ISIL’s second-in-command killed

The second-in-command of the Islamic State of Iraq and the Levant group was killed during a US air strike in Iraq on Tuesday, according to the White House.

The US and its allies stage daily air strikes on ISIL targets in the group’s self-declared caliphate based in Iraq and Syria.

A drone strike last month killed a senior leader in its Syrian stronghold of Raqqa.

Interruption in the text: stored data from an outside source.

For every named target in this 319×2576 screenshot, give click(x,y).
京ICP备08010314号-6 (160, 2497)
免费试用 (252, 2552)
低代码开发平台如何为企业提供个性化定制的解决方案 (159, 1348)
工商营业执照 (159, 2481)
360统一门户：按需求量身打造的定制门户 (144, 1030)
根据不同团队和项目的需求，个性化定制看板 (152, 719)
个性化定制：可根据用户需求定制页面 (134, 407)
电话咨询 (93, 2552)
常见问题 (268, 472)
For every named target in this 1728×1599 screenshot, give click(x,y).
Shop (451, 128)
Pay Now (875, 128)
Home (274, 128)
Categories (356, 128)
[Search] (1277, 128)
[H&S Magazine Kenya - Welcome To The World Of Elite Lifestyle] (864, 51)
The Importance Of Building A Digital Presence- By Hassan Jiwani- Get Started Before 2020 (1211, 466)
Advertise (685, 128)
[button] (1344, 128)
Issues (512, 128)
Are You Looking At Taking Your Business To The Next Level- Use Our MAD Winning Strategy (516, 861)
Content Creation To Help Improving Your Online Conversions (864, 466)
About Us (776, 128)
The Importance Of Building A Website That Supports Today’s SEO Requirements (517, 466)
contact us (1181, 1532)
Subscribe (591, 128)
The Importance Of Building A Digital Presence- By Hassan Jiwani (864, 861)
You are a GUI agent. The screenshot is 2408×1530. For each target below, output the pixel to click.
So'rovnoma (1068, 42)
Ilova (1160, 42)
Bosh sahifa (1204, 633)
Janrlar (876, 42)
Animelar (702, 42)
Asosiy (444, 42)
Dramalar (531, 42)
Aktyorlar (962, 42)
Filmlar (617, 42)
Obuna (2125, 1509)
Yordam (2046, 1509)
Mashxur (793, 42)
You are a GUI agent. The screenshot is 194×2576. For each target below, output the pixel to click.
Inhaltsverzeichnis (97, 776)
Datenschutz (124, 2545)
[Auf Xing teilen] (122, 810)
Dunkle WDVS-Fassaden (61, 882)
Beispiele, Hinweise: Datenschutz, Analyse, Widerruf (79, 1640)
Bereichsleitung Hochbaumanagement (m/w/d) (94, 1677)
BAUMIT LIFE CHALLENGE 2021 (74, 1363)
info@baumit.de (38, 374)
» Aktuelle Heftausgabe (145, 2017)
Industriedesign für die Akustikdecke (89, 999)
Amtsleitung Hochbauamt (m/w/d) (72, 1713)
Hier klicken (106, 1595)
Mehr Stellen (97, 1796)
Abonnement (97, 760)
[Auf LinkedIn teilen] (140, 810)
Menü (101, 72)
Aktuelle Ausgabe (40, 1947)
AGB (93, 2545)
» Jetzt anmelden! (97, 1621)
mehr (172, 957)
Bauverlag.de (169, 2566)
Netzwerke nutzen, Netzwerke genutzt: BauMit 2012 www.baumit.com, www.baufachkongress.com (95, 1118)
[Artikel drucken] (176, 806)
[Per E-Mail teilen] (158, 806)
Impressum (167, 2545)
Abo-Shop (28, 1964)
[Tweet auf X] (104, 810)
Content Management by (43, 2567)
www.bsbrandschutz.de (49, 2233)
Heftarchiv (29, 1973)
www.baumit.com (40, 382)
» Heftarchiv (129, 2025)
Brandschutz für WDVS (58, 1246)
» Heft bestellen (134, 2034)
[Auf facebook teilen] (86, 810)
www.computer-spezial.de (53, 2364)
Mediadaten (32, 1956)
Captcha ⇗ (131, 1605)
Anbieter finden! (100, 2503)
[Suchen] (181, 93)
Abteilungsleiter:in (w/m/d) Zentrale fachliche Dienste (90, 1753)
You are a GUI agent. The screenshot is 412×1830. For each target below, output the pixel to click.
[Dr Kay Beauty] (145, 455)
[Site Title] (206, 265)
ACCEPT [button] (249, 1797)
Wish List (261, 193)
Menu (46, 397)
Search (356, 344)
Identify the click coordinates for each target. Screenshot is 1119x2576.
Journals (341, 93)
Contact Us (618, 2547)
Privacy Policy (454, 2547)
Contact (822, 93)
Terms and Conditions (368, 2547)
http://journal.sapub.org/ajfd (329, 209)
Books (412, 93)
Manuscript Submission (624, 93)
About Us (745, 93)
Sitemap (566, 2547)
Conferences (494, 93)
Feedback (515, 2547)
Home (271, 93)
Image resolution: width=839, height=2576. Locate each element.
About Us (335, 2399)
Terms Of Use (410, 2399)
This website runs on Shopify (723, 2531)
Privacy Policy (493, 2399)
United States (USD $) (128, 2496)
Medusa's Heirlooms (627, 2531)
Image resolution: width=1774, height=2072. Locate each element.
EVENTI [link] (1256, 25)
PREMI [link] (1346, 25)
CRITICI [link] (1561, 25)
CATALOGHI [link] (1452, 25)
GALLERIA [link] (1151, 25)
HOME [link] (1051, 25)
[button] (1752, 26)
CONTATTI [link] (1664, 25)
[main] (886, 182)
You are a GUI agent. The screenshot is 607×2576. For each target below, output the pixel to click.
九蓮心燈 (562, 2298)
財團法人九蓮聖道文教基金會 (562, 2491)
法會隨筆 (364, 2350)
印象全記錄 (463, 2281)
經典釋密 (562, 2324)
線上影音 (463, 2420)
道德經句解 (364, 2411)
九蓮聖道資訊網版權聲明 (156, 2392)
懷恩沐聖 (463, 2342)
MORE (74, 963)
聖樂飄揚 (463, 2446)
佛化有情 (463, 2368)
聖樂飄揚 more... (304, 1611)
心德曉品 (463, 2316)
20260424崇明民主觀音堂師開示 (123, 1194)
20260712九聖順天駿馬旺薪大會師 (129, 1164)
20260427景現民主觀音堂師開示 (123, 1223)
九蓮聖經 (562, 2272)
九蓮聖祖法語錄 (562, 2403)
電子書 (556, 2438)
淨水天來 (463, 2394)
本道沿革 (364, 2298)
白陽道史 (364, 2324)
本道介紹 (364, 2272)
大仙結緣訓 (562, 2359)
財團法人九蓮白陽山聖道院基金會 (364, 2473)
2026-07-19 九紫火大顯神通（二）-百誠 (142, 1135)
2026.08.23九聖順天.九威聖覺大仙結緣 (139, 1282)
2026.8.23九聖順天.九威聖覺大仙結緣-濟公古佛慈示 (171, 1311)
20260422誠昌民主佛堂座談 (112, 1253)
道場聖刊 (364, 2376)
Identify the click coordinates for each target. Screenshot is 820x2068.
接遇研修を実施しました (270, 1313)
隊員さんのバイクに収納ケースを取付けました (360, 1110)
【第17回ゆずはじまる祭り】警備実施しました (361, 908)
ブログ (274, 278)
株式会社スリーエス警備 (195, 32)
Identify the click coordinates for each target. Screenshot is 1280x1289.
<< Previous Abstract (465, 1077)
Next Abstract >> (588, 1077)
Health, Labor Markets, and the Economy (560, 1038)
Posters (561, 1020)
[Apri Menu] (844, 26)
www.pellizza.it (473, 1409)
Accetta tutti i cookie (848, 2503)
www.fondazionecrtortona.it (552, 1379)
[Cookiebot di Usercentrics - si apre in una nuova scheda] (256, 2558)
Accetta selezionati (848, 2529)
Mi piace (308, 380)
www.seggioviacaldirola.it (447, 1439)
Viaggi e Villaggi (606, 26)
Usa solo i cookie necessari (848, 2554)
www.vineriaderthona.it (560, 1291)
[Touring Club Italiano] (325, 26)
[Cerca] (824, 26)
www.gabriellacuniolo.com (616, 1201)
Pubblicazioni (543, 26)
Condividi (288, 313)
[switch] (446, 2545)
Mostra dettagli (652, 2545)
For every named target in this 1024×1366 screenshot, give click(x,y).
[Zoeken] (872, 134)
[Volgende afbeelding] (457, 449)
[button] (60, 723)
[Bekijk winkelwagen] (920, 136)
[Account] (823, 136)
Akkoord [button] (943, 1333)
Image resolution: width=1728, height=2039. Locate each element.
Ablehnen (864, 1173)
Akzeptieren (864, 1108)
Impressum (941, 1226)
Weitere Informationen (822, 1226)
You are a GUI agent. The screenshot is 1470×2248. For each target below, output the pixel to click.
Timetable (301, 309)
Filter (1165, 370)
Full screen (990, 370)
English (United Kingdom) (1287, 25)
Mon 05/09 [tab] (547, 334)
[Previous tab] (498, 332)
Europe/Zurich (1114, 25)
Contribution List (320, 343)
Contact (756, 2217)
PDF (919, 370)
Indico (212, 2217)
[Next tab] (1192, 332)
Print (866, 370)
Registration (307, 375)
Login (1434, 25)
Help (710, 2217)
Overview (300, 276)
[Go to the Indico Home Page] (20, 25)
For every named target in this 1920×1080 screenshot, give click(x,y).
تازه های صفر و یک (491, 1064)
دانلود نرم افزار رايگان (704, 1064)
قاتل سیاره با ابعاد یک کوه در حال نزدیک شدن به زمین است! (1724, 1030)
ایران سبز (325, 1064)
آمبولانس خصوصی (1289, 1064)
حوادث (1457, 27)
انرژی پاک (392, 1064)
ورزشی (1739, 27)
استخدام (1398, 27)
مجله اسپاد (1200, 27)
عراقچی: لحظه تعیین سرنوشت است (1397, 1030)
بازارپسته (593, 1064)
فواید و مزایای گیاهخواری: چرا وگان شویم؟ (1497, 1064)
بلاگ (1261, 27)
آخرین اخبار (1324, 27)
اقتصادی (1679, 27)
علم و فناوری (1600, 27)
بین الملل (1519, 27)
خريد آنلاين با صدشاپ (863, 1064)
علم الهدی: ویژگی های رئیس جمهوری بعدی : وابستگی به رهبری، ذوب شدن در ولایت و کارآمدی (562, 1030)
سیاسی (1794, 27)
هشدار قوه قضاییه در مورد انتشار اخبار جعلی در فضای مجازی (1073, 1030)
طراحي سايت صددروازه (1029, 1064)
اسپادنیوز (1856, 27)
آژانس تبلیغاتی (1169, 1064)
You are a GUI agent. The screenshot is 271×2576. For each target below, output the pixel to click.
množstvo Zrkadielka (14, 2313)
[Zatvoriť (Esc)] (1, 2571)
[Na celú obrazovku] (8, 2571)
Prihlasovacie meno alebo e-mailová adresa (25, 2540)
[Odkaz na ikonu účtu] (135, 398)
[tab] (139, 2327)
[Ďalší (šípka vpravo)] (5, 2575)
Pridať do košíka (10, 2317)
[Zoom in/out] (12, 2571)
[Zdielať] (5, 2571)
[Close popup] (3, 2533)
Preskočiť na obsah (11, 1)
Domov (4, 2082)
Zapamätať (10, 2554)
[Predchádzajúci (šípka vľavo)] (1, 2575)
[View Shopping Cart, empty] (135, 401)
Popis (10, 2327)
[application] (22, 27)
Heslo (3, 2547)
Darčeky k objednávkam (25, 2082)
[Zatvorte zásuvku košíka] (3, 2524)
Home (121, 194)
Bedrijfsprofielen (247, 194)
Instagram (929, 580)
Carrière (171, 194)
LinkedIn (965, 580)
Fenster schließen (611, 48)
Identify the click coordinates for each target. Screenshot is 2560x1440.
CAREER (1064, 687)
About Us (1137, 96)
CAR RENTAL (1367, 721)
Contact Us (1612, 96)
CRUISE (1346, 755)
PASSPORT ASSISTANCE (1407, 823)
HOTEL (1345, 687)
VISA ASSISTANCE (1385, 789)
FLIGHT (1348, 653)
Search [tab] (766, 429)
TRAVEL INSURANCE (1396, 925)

“Fadhil Ahmad al-Hayali, also known as Hajji Mutazz … was killed in a US military air strike on August 18 while travelling in a vehicle near Mosul, Iraq, along with an ISIL media operative known as Abu Abdullah,” Ned Price, White House spokesman, said in a statement.

“His death will adversely impact ISIL’s operations given that his influence spanned ISIL’s finance, media, operations, and logistics.”

Speaking to Al Jazeera from Washington DC, Joshua Walker, a former adviser to the US State Department and a Nonresident Rransatlantic Fellow at the German Mashall Fund of the United States, said: “Nobody knows how many  deputies there are.

“There’s only one top man [Abu Bakr] al-Baghdadi and he’s got a price on his head.”

The White House said Hayali was a “primary coordinator” for moving weapons, explosives, vehicles, and people between Iraq and Syria.

He was in charge of operations in Iraq and helped plan the group’s offensive in Mosul in June of last year, the White House said.

Mutazz was a lieutenant-colonel in the army of deposed leader Saddam Hussein and, like many who later went on to form the core of ISIL’s leadership, was detained by US troops in Iraq at the Camp Bucca detention facility, according to US counterrorism experts.